— Work to complete —
Of the records that follow, copy only the lines from the line containing "Given: Open the" to the line containing "The width and height of the screenshot is (458, 259).", both included, exactly as written.

— Entries supplied —
_ _ _

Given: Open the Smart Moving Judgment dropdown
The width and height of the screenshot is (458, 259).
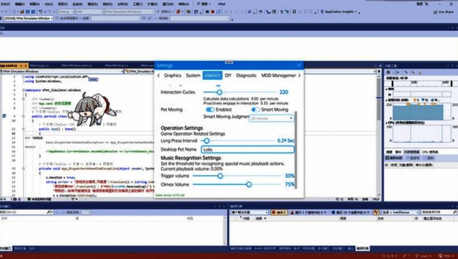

_ _ _

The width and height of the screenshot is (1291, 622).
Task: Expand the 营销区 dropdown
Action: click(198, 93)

_ _ _

— Answer area —
Given: Open the Smart Moving Judgment dropdown
The width and height of the screenshot is (458, 259).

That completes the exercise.